Probability density function of the normal distribution has this formula:
\[f(x) = \frac{1}{\sigma \sqrt{2\pi}} \text{exp}(- \frac{(x-\mu)^2}{2\sigma^2})\]
\(\mu\) is the mean
\(\sigma\) is the standard deviation
\(\text{exp}(x) = e^{x}\)
Properties of the normal distribution
Symmetric, bell-shape
\(\mu\) and \(\sigma\) define the location and variation
From the center (mean), going two standard deviations each way covers approximately 95% of the distribution
Standard normal distribution
A normal distribution \(N(\mu, \sigma)\) with \(\mu = 0, \sigma = 1\)
Any normal disribution can be transformed into a standard normal distribution \(N(0, 1)\) by substracting the meand and dividing by the standard deviation:
if \(X \sim N(\mu, \sigma)\), then \(Y = \frac{X-\mu}{\sigma} \sim N(0, 1)\).
Standard normal distribution probabilities are commonly presented in tables, so people can check them easily. But in this course we will learn how to compute them with R.
This figure shows the birthweight of 189 newborns
Estimates of \(\mu\) and \(\sigma\) are, respectively, 2945g and 729g.
How can we compute the proportion of weights larger than 4000g?
We can either compute it directly in R as we will see in the R lab, or we can use the normal tables as follows:
\[ P(Y>4000) = 1- P(X \leq 4000) = 1 - P(\frac{X-2945}{729} \leq 1.45) \]
As the variable \(\frac{X-2945}{729}\) is distributed according to the standard normal distribution, the probability \(P(\frac{X-2945}{729} \leq 1.45)\) can be found in the tables, see Aalen p.328.
\[ \begin{aligned} P(Y>4000) & = 1- P(X \leq 4000) = 1 - P(\frac{X-2945}{729} \leq 1.45)\\ & = 1 - 0.9265 = 0.0735 \end{aligned} \]
Normal approximation to the binomial distribution
Recall the binomial distribution,
\[P(X = x) = \binom nx p^x (1-p)^{n-x}\]
where \(\binom nx = \frac{n!}{x!(n-x)!}\), and \(\binom n 0 = 1\)
For large \(n\), the binomial distribution can be approximated by the normal distribution.

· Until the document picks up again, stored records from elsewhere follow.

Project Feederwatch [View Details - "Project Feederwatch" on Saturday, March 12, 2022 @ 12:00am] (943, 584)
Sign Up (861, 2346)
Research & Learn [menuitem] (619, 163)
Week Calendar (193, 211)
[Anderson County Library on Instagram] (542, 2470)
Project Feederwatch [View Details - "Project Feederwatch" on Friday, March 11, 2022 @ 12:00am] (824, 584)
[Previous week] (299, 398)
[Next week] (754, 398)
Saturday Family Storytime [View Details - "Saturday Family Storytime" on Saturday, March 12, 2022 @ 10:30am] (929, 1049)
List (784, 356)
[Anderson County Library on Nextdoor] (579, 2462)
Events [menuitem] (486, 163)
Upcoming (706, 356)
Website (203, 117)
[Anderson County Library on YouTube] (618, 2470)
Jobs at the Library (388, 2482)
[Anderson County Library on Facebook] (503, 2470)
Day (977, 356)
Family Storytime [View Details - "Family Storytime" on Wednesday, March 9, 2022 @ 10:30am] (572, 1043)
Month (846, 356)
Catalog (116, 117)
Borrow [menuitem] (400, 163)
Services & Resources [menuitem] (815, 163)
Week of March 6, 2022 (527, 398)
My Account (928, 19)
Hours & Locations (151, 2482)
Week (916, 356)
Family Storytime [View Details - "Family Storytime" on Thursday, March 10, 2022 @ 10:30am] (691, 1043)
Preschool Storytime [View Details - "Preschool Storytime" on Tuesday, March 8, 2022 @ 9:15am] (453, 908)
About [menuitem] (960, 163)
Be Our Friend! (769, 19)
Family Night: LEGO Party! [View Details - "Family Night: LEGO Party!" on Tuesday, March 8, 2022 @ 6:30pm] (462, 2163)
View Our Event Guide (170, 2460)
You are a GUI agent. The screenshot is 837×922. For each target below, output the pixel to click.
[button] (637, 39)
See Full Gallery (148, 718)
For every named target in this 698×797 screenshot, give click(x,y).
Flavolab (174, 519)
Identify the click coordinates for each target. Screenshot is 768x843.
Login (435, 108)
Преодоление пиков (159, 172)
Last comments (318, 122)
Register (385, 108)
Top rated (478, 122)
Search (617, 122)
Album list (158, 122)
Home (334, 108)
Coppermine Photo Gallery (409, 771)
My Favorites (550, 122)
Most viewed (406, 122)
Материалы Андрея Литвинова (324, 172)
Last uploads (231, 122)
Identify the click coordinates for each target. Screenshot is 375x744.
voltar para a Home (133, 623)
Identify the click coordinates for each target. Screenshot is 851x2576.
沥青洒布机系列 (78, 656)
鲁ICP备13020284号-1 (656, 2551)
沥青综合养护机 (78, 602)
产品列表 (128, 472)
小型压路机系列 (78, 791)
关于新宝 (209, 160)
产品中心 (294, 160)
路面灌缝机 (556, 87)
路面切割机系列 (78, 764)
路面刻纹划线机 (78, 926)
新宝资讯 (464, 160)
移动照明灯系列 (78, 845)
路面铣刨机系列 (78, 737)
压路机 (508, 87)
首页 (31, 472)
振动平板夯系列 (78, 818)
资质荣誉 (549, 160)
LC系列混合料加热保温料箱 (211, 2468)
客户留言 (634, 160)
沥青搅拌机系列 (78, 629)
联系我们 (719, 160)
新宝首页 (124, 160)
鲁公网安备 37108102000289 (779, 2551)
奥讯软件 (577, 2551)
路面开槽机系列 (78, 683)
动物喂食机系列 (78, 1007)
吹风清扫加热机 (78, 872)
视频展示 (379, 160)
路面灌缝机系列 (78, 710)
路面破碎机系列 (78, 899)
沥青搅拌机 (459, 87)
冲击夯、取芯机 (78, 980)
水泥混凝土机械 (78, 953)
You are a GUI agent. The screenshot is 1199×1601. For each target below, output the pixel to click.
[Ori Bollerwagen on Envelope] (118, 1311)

To approximate a binomial distribution we use a normal distribution with:
\(\mu = np\)
\(\sigma = \sqrt{np(1-p)}\)
\(n=20\), \(p=0.514\)
\(\mu=np=20 \cdot 0.514 = 10.28\)
\(\sigma = \sqrt{np(1-p)} = \sqrt{20 \cdot 0.514 \cdot 0.486} = 2.24\)
\(N(10.28,2.24)\)
Rule of thumb:
\(Binom(n, p) \rightarrow N(\mu, \sigma)\quad \text{for} \quad n \rightarrow \infty\) if \(np \geq 5\) and \(n(1-p) \geq 5\)
Central limit theorem CLT
CLT in simple words: the distribution of sample mean will be nearly normal regardless of what distribution the variable in the population is, as long as the sample size is large enough.